In-line performance excluding fraud provisioning

MMFS delivered 2-3% beat on NII/PPOP on the back of a larger 30 bps qoq NIM expansion. PAT was 8% lower than our estimate due to Rs1.36bn fraud provisions, without which the credit cost would have been 80 bps versus the expectation 100 bps. The healthy AUM growth of 5.7% qoq/24% yoy in the quarter was driven by moderate 11% yoy growth in disbursements. The growth continues to be driven by the product segments of PV/UV, Used Vehicles, low-ticket SME and LAP. This product mix shift, full-quarter benefit of much lower interest-free trade advances and stable incremental funding cost drove the sequential margin expansion. Ex-fraud the credit cost was lower due to absolute 4-5% reduction in Stage 2&3 combined gross of the write-off of Rs6bn (continues to be elevated). Collection Efficiency was at 98% v/s 95% in Q3 FY24. ECL coverage level was maintained across loan buckets. For the full-year, MMFS delivered credit cost of 1.6% (excluding fraud) which was within guided range of 1.5-1.7%.

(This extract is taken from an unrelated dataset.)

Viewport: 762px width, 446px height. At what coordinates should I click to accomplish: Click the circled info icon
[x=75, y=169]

Mizoram branch fraud likely an isolated incident

Management emphasized that Aizawl branch fraud was an extreme case of collusion involving 20+ employees, 5 vehicle dealerships and even the bank employees. About 2887 loan accounts have been identified as potentially fraudulent in nature and the company has made 100% provisions on their loan outstanding of Rs1.36bn. Checks conducted in all the other branches across India did not detect similar fraud. With the law enforcement agencies having initiated actions, some recoveries could accrue over time. The company is now focused on further strengthening controls and full proofing its systems/processes. Second-level centralized pre-disbursements checks have been implemented for 50% of branches, with the remaining 50% to be covered in coming months. MMFS will be implementing digital due diligence tools for customer onboarding. The co. has also decided to bring back the Branch Head led structure. In the recent quarters, MMFS has been investing in augmenting teams involved in Technology, Underwriting, Risk & Compliance Management and Fraud Control.

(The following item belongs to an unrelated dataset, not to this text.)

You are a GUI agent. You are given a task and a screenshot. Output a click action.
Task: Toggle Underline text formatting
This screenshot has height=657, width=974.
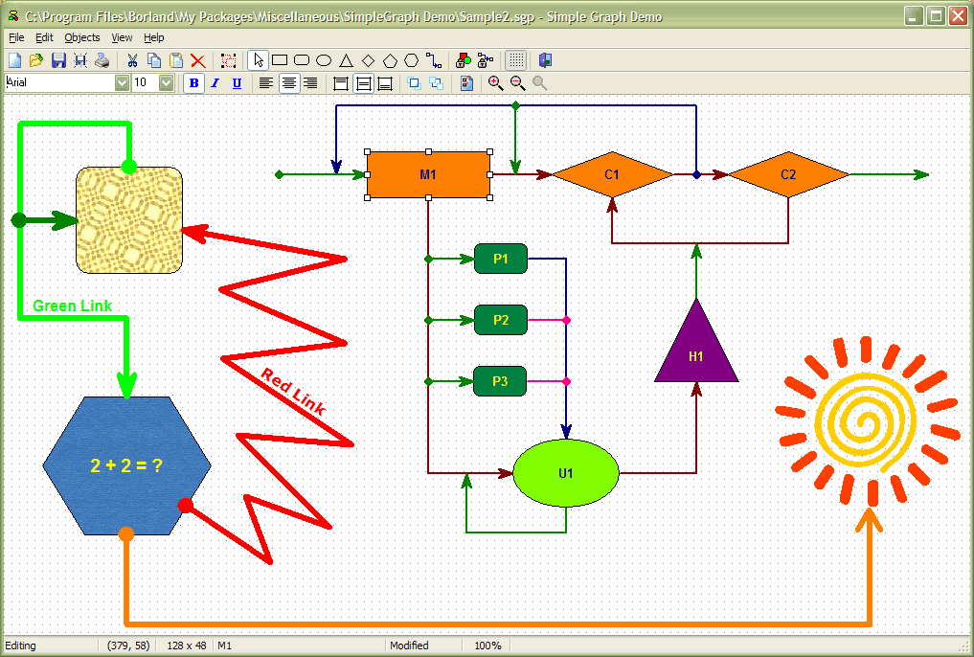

Aspiring for 18-20% AUM growth and 2.2% RoA in FY25

Even as the disbursement growth in April has been low (at 4% yoy) and that Q1 is likely to be muted due to elections, Management is hopeful to deliver 14-15% disbursements growth and 18-20% loan growth in FY25. The growth drivers are likely to be better dealership coverage, branch addition (150-180 mainly in H2) and stronger growth in used vehicle finance, low-ticket SME, LAP and other non-VF products. The co. would be striving to deliver a 2.2% RoA in the current year, which will be a 50bps improvement over FY24. Management expects RoA expansion to come from NIM improvement (20 bps), stronger fees (insurance distribution), some optimization of Opex ratio (5-10 bps) and reduction in credit cost (20-25 bps). The NIM expansion is likely to come from improvement in portfolio yield due to product mix shift and stabilization (some moderation in H2) of funding cost.

Valuation undemanding, but maintain Neutral rating

Disbursement growth, collection efficiency and write-offs would be key monitorables in the upcoming monthly updates. In April, originations growth and collection efficiency were lower. In our view, delivering the aspired 18-20% AUM growth and 2.2% RoA could be a challenging ask for MMFS considering 1) disbursement momentum in recent quarters, 2) diminishing tailwinds in Auto sector (moderation in demand and pricing growth), 3) investments planned in areas of Tech/Digital, Underwriting, Risk Control, etc. (could sustain pressure on Opex/Asset ratio), and 4) extant trends in write-offs. Valuation is reasonable at 10x PE and 1.6x PABV on FY26 estimates but rerating only possible when the road to 15% RoE become clear and certain.